First of All, What Even Is "Life Insurance"?

Life insurance is a promise between an insurance company and you, the policy owner.

Okay, But HOW Does It Work?

If you pay a certain amount of money or a "premium" (as it's called in the Insurance industry) to the insurance company, the insurance company will pay a certain amount of money or a "death benefit"  to the person receiving the funds (The "beneficiary") when the person whose life is being insured passes on. 

In other words, we take care of your family's financial needs when you are not there.

Now, What Type of Insurance Will Work Best For Me?

Life insurance comes in various forms.

Term insurance only provides a death benefit for a limited period of time while permanent insurance can provide a death benefit and the potential to build policy cash value that you can access during your lifetime using policy loans and withdrawals.

Permanent insurance can also offer the flexibility to increase or decrease your death benefit as your needs change, as well as the potential to reduce or skip premium payments.

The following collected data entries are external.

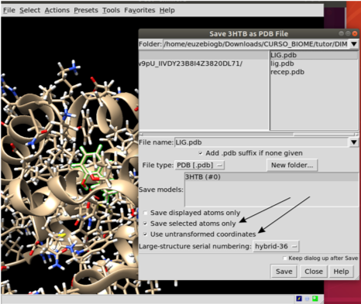Open the Favorites menu
This screenshot has height=304, width=361.
point(139,10)
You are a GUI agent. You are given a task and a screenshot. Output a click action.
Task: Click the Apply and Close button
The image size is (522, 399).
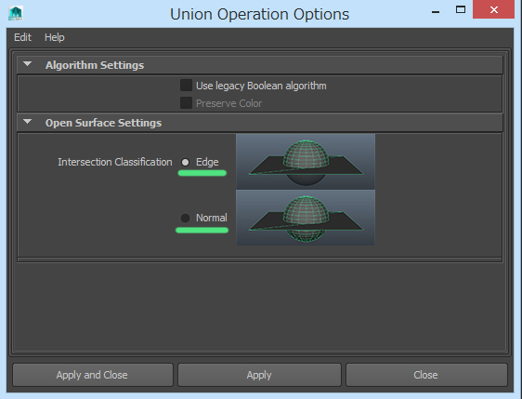point(93,375)
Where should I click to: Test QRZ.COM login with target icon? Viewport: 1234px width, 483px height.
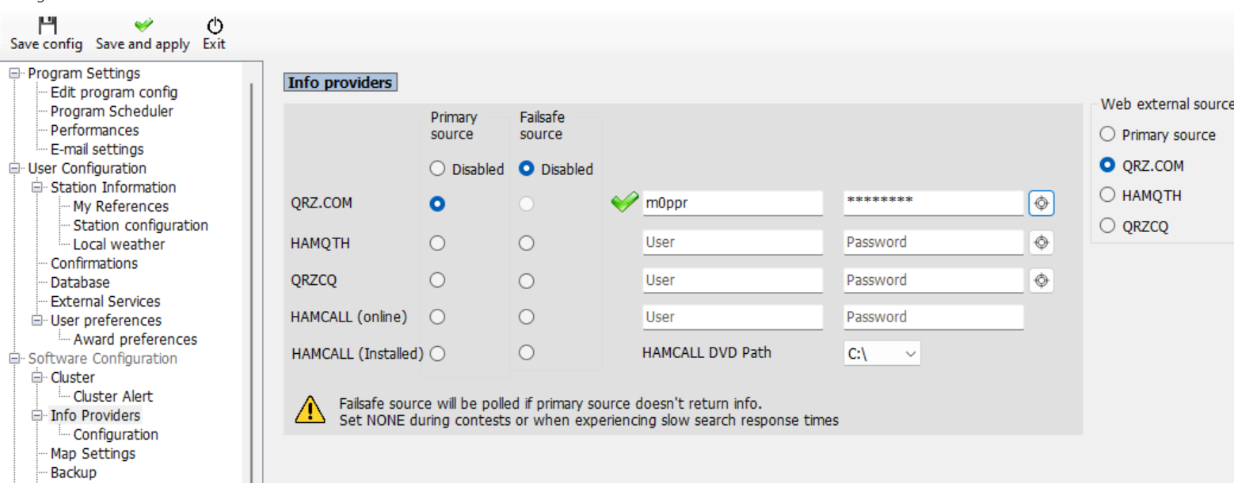(1042, 203)
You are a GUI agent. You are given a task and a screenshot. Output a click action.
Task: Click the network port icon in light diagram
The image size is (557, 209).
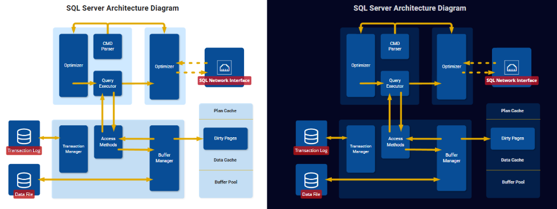pos(224,67)
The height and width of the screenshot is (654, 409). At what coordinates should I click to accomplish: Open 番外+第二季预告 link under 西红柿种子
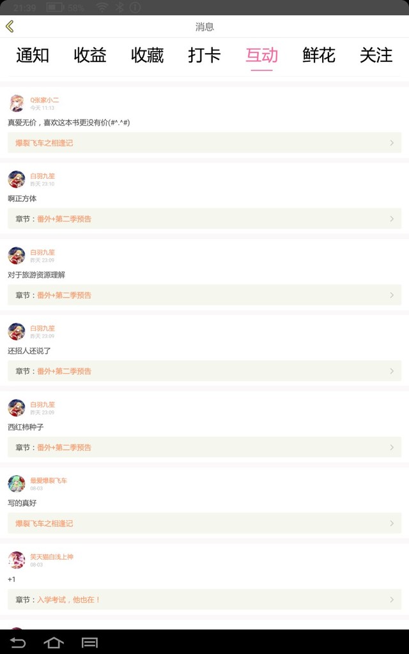64,448
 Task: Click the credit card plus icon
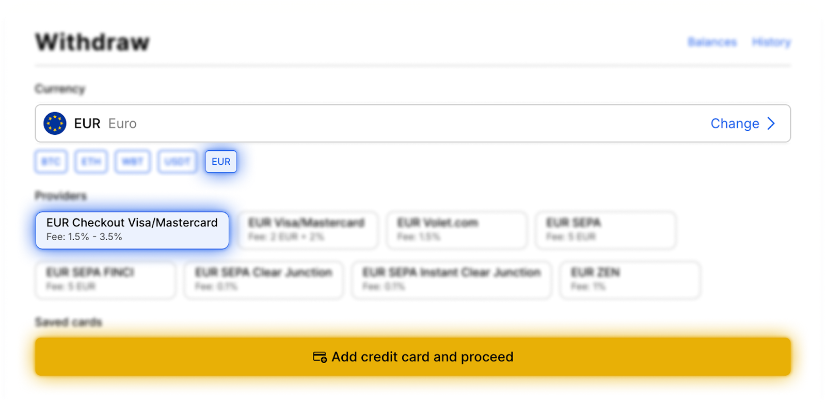pos(320,357)
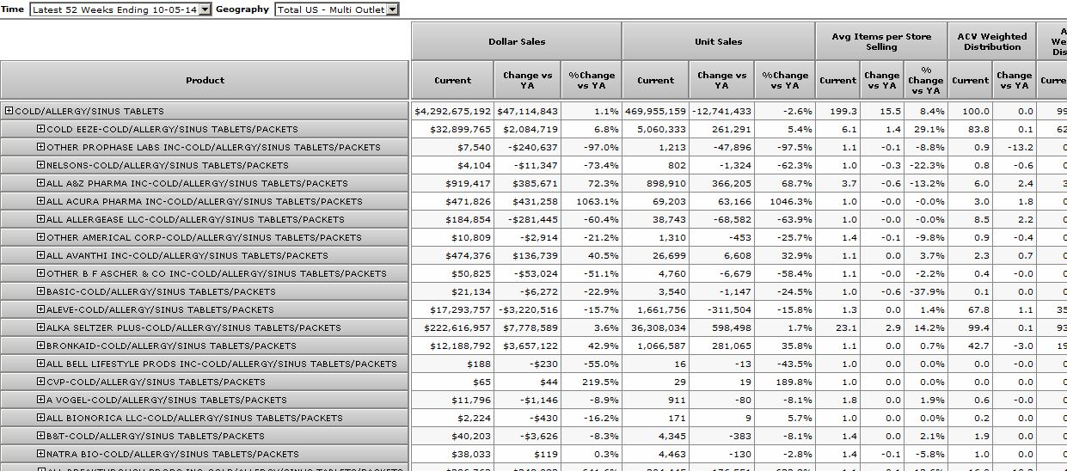Expand the ALKA SELTZER PLUS row
This screenshot has width=1067, height=471.
(x=40, y=327)

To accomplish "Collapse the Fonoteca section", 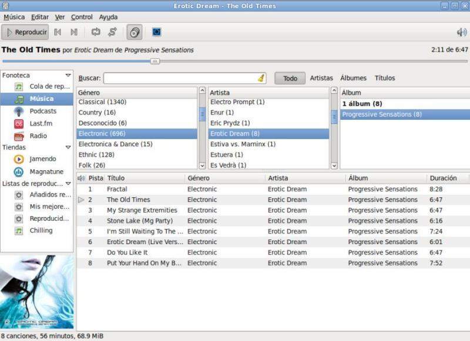I will tap(68, 75).
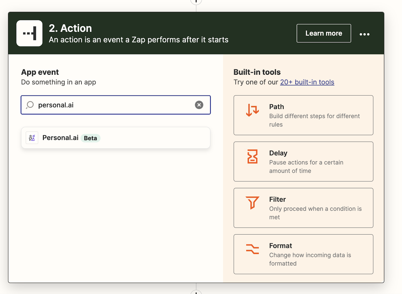Click the Path branching arrows icon

[x=252, y=110]
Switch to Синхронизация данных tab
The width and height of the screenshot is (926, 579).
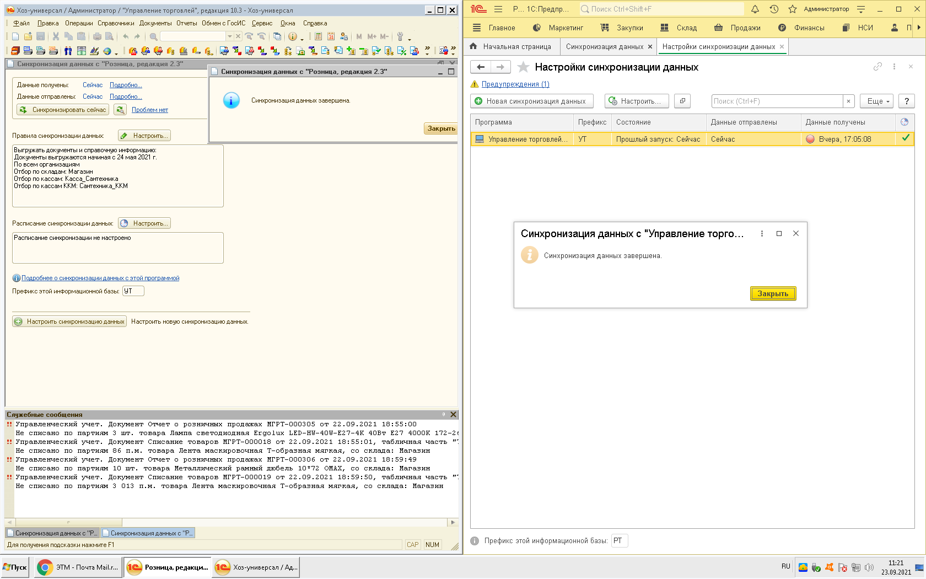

Here's The Life Insurance that We Sell

Whole life insurance

These policies are designed for individuals who want guarantees and who are focused on providing death benefit protection over cash value accumulation.

It offers:

  • Guaranteed death benefit
  • Guaranteed cash value
  • Potential additional cash value by the receipt of any dividends declared by the company. Although not guaranteed, dividend payments are generally declared annually by the company.
  • Level premiums that are guaranteed to never change.

Universal life insurance

Is ideal for the consumer who has a need for life insurance, is somewhat conservative, and wants the guarantees of a fixed, minimum interest rate with the potential for additional interest credits. Increasing the death benefit may be subject to additional underwriting approval.

Includes the following offers:

  • Flexible death benefit
  • Flexible premium
  • Policy cash values are credited to a current interest rate that is set by the insurance company, which is subject to change, but will never be lower than a guaranteed minimum interest rate.

Indexed universal life insurance

This policy may be ideal for those who need death benefit protection but are focused on cash value accumulation for lifetime needs such as supplementing retirement income.

Increasing the death benefit may be subject to additional underwriting approval.

It offers:

  • Flexible death benefit
  • Flexible premium
  • Cash value grows based on an interest crediting strategy that is tied to changes in a market index such as the S&P 500
  • Downside protection through minimum guarantees to ensure that your cash value will not decline due to decreases in the Index.

Variable universal life insurance

This policy is designed for the customer who needs life insurance but would like to have the ability to choose how their cash value is invested.

Includes the following: 

  • Flexible death benefit
  • Flexible premium
  • Cash value grows based on the performance of the professionally managed stock, bond and money market sub-accounts that you choose.

You can design a portfolio to match your comfort level and risk tolerance. Policy cash values fluctuate based on the sub accounts in which you are invested and may lose value, including principal.

Term insurance 

This may be suitable for those who have budget limitations, large protection needs or temporary needs.

It offers:

  • Guaranteed death benefit for a fixed period
  • Fixed premium.
  • No cash value.
  • Coverage is for a certain period of time (term), usually for a specified number of years or to a specific age of the insured.
  • Initial premiums tend to be lower but will eventually increase.